__SOURCE DOCUMENT__:
○ ○ ○

Abstract:Object SLAM is considered increasingly significant for robot high-level perception and decision-making. Existing studies fall short in terms of data association, object representation, and semantic mapping and frequently rely on additional assumptions, limiting their performance. In this paper, we present a comprehensive object SLAM framework that focuses on object-based perception and object-oriented robot tasks. First, we propose an ensemble data association approach for associating objects in complicated conditions by incorporating parametric and nonparametric statistic testing. In addition, we suggest an outlier-robust centroid and scale estimation algorithm for modeling objects based on the iForest and line alignment. Then a lightweight and object-oriented map is represented by estimated general object models. Taking into consideration the semantic invariance of objects, we convert the object map to a topological map to provide semantic descriptors to enable multi-map matching. Finally, we suggest an object-driven active exploration strategy to achieve autonomous mapping in the grasping scenario. A range of public datasets and real-world results in mapping, augmented reality, scene matching, relocalization, and robotic manipulation have been used to evaluate the proposed object SLAM framework for its efficient performance.

○ ○ ○

__SUPPLIED INFORMATION__:

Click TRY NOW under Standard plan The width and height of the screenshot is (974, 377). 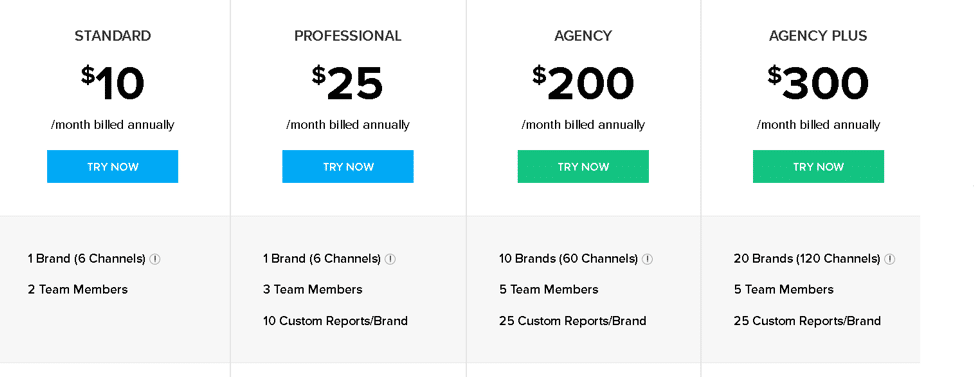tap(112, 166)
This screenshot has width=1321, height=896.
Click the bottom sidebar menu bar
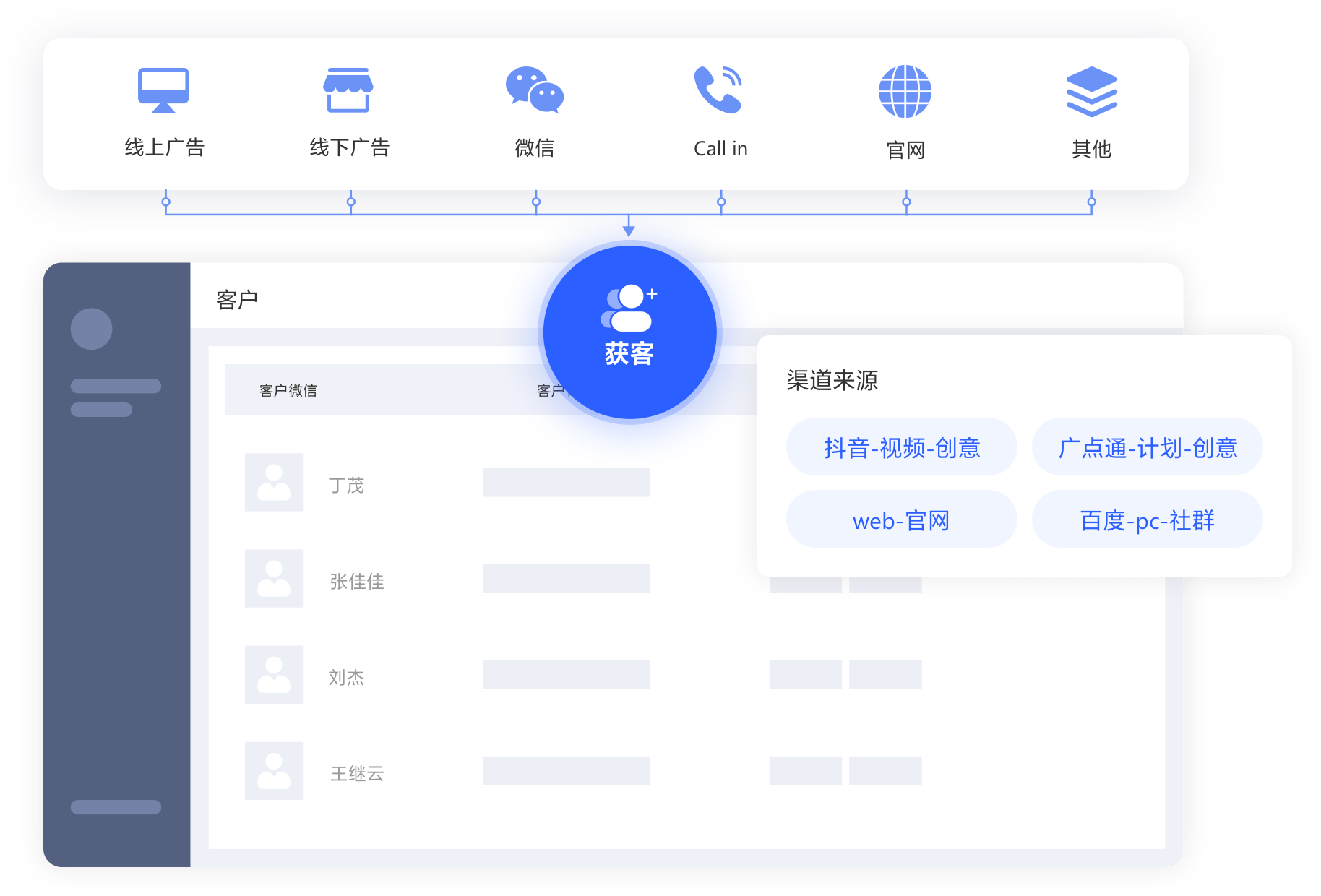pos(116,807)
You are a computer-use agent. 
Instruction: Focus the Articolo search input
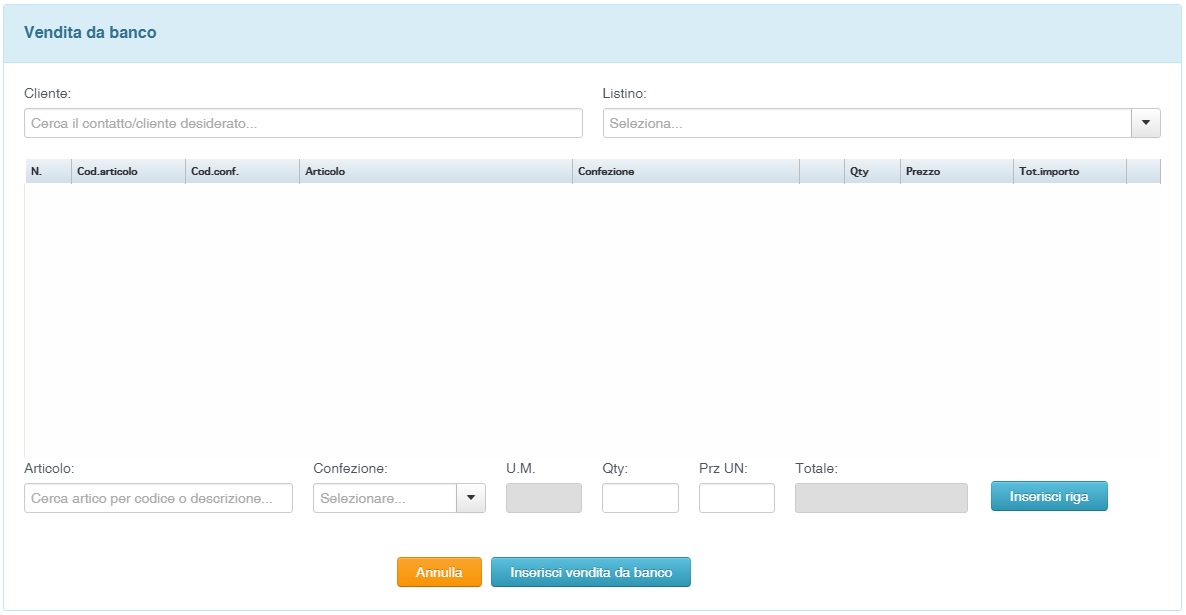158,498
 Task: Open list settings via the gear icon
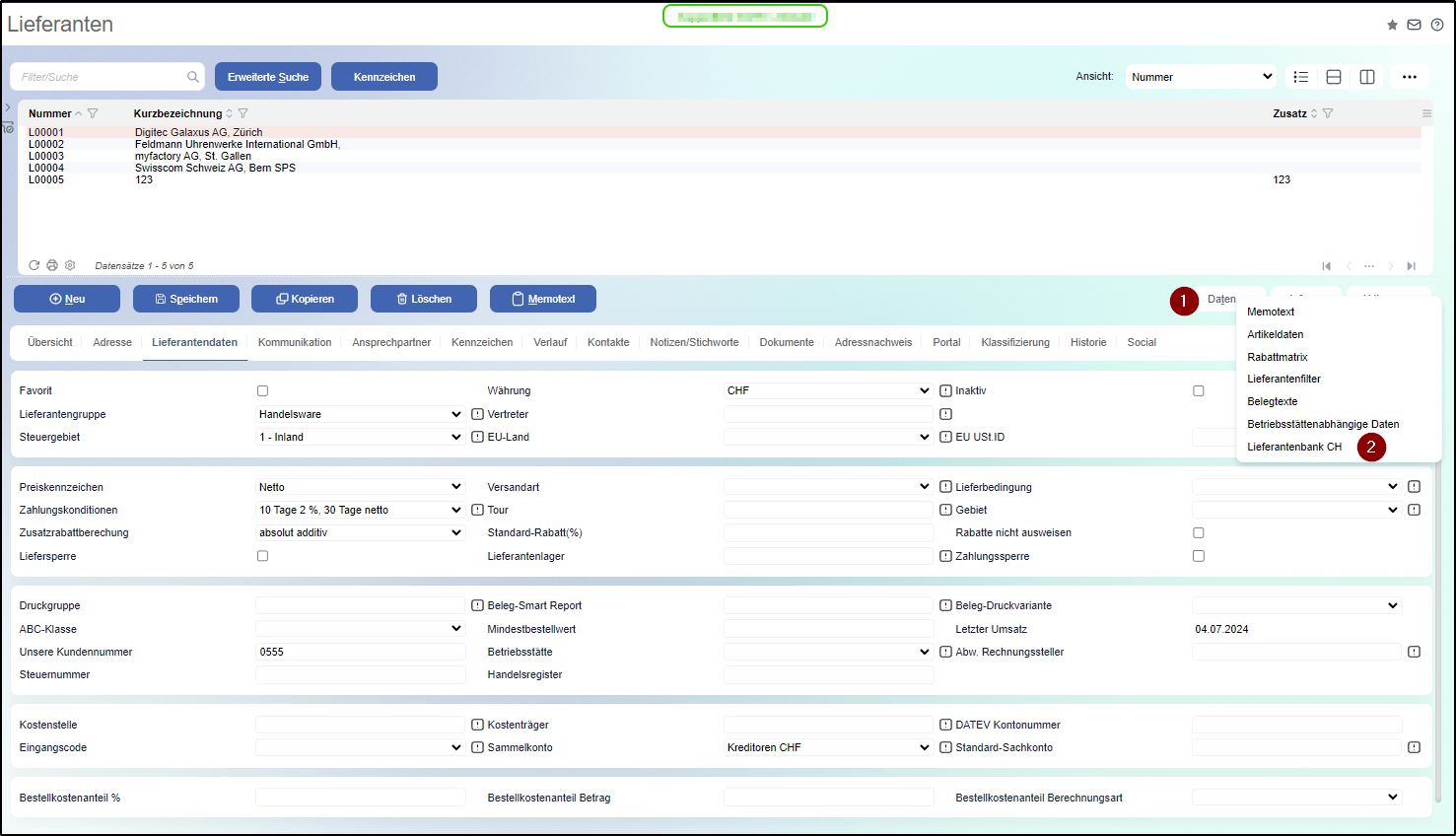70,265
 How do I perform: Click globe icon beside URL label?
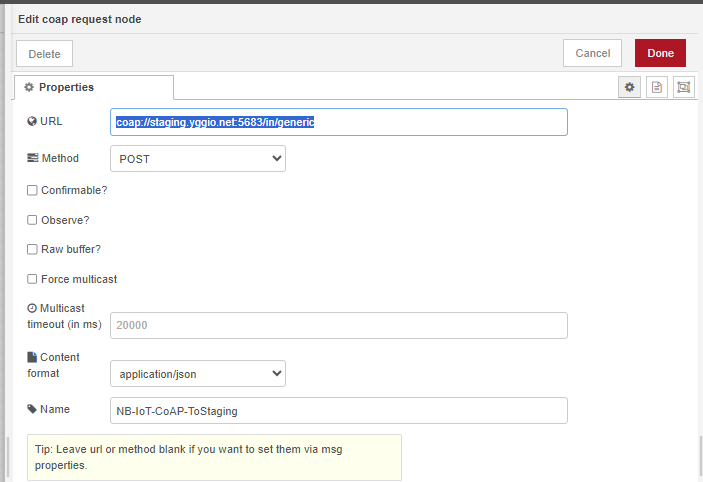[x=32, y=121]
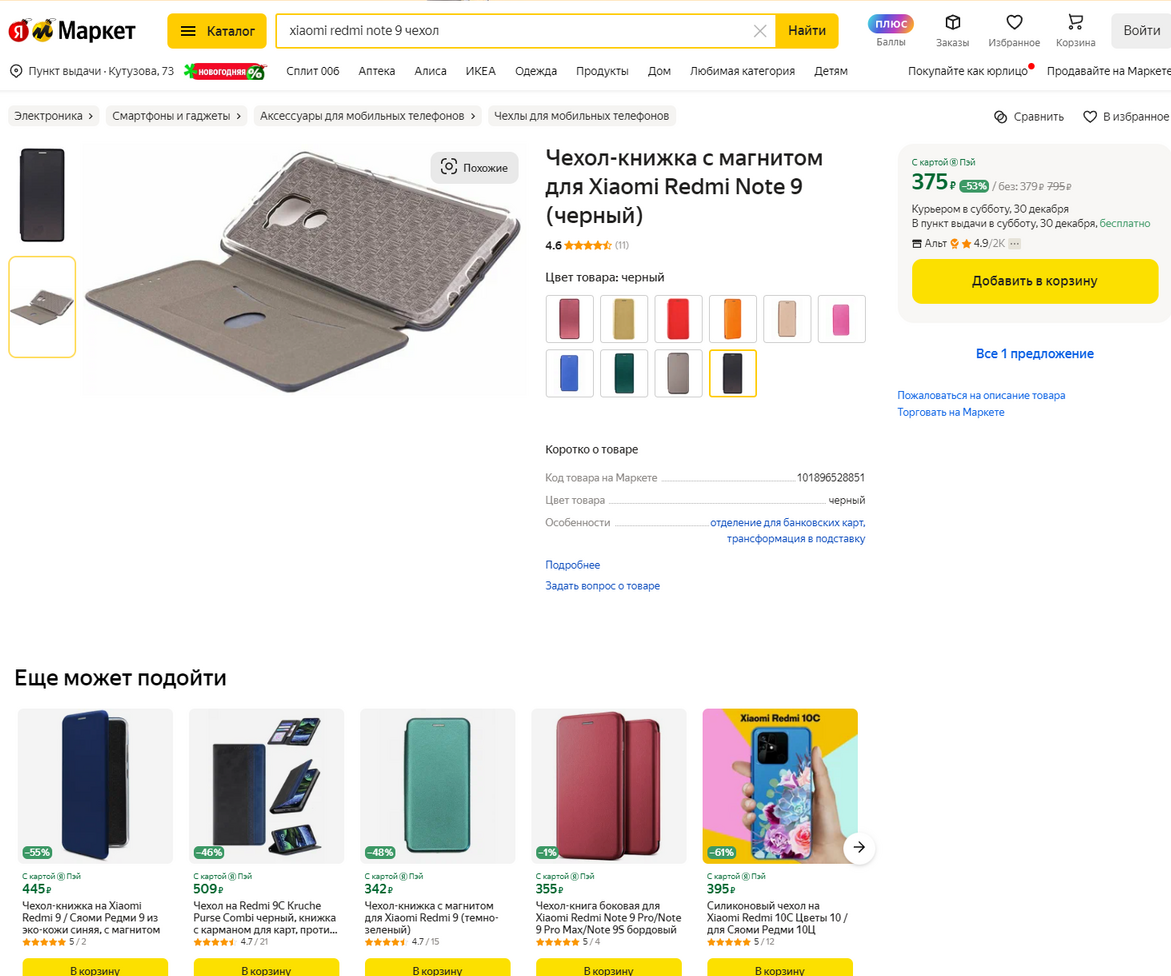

○ ○ ○

__PROBLEM 1__: List the application areas in which the object SLAM abstract says real-world results were used to evaluate the proposed framework.
__PROBLEM 2__: According to the object SLAM abstract, what is the object map converted into in order to provide semantic descriptors for multi-map matching?

__ANSWER SPACE 1__:
mapping
augmented reality
scene matching
relocalization
robotic manipulation

__ANSWER SPACE 2__: A topological map.